Goal of the exercise: Write out only the lines from the line containing "At what coordinates" to the end of the listing below, both included, exactly as they stand. Drop the pictures.
BEGIN
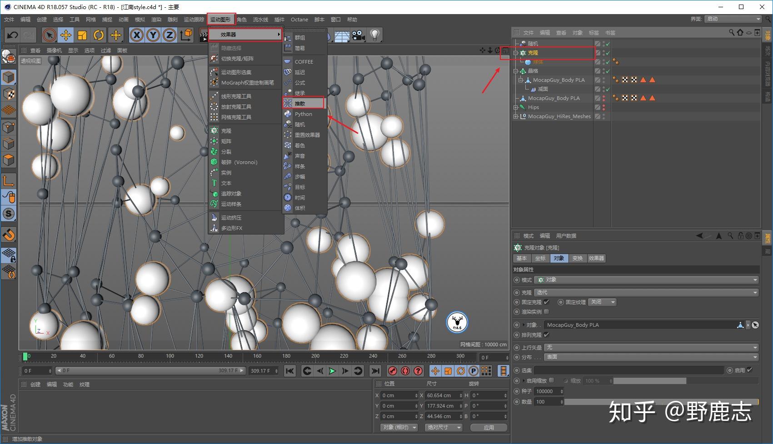This screenshot has height=444, width=773.
Task: Click the undo arrow icon
Action: point(13,35)
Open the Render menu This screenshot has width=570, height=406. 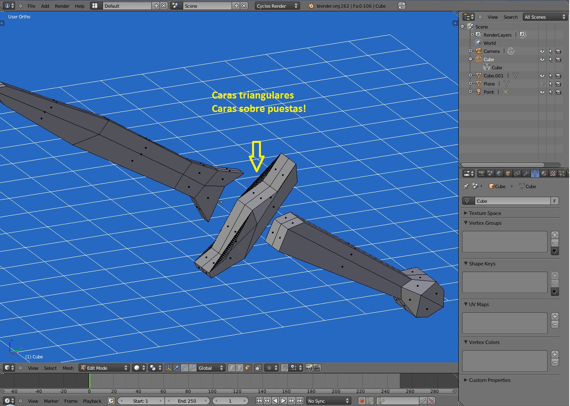click(62, 6)
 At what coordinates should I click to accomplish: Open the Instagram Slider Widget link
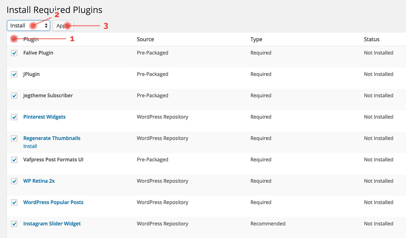point(52,224)
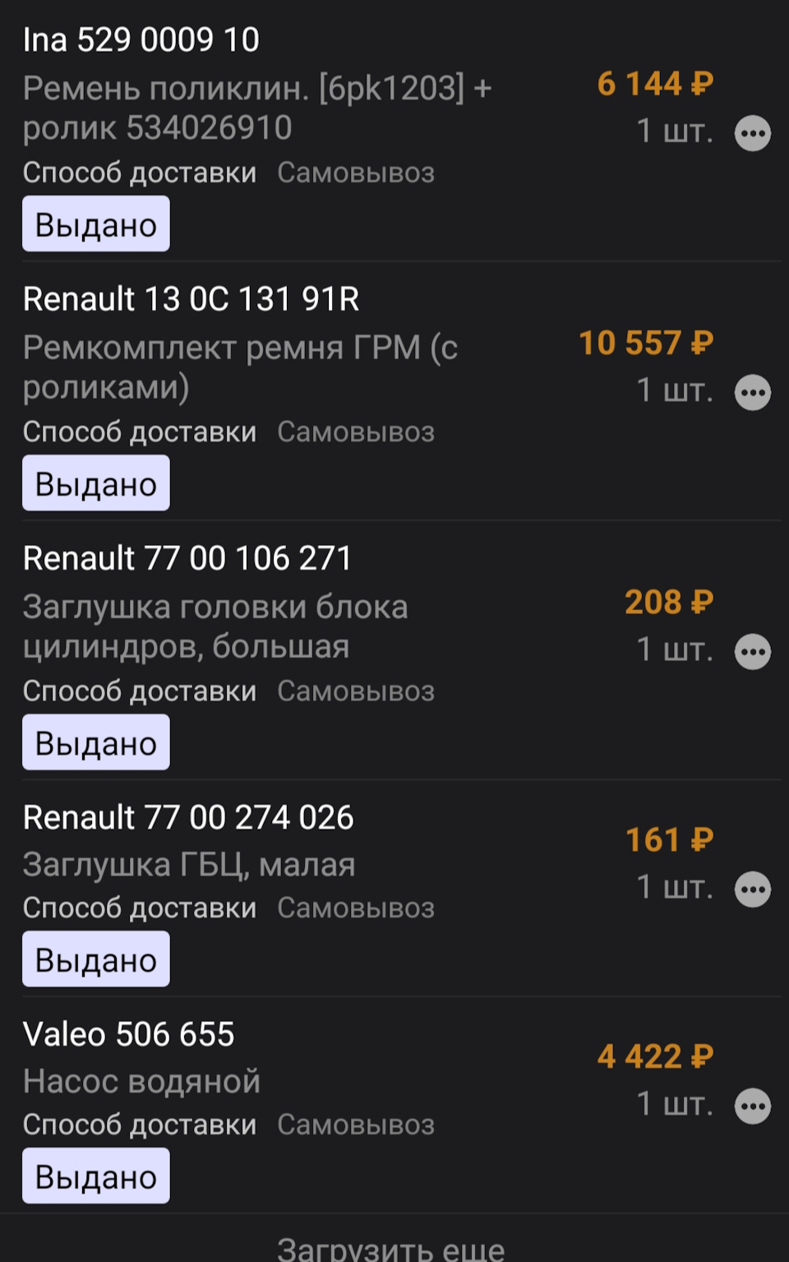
END
Answer to this problem:
 At what coordinates should I click to accomplish: Open the Instagram Slider Widget link
point(52,224)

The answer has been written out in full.